The Lagos-based group launched the Oniparo Project in March 2026, a nine-month research and awareness initiative running through October that will formally document the barter-based clothing trade practiced by Oniparo women in parts of western Nigeria. The project is supported by the African Climate Alliance.

Oniparo is a Yoruba term for people involved in exchange trade. In practice, it describes women who move from house to house collecting discarded or fairly used garments, which they then exchange for money or household goods including buckets and basins. The trade supplies affordable clothing to low-income households and, according to EcoSmart Club founder Hannah Omokhaye, functions as a vital livelihood for many families while performing a quietly significant environmental role.

"These women are pioneers of the circular economy in Nigeria," Omokhaye said. "They help ensure clothing remains accessible for lower-income communities while also reducing the amount of textile waste entering the environment."

That environmental context is significant. According to UNEP, about 92 million tonnes of textile waste are generated globally each year, with large volumes either incinerated or dumped in landfills. The Oniparo trade, which operates entirely outside formal waste management structures, intercepts garments before they reach that end point, extending the life cycle of clothing through redistribution rather than disposal.

The project's stated aims go beyond documentation. Project Manager Oluwatoyin Ajao said the initiative will also push for policy discussions around sustainable fashion and the formal inclusion of women who anchor Nigeria's informal circular economy. "This project uses inclusive storytelling to preserve culture while showcasing Afrocentric solutions to global issues such as textile waste and environmental sustainability," Ajao said.
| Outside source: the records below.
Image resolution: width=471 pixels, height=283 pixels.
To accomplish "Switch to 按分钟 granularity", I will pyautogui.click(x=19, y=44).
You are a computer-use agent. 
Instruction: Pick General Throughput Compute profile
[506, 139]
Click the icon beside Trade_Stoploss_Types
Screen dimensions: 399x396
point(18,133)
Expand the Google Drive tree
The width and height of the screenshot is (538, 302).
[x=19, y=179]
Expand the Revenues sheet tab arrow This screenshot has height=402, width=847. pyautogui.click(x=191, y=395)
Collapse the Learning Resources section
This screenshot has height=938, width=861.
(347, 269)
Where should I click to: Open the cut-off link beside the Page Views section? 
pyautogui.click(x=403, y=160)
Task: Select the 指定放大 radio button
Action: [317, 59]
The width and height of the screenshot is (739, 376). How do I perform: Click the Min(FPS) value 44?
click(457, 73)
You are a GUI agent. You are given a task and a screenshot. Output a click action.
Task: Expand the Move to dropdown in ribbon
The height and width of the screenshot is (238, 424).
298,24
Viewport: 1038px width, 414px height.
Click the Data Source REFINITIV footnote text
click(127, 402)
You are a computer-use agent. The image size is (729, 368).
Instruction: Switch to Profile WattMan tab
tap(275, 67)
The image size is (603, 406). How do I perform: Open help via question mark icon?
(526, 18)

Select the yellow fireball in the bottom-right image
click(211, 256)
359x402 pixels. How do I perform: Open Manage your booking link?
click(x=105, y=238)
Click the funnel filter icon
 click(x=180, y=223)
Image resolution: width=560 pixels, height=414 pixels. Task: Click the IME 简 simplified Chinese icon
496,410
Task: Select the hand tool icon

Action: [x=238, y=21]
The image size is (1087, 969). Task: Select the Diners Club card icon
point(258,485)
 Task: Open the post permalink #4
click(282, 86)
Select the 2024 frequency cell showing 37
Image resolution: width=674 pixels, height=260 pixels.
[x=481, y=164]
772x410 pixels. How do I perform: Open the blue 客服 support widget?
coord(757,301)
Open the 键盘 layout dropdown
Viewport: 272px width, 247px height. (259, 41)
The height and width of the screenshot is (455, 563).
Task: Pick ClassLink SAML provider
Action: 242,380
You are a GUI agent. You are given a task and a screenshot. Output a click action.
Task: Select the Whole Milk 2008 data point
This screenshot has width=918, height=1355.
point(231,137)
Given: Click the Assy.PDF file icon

That framing matters in a global fashion conversation that has historically centred European and North American sustainability frameworks while overlooking longstanding informal systems in the Global South. The Oniparo trade predates the language of circular economy by generations; EcoSmart Club's work is less about invention than recognition.

The nine-month timeline will take the project through October 2026, with research and awareness outputs planned across the period. No specific towns or local government areas within western Nigeria have been named as fieldwork sites, and the methodology, whether ethnographic interviews, photography, or quantitative tracking, has not yet been detailed publicly. What is clear is that for the first time, the Oniparo women's contribution to keeping clothing in circulation will be formally examined, recorded, and placed within the broader argument for why informal traders deserve a seat at the sustainable fashion table.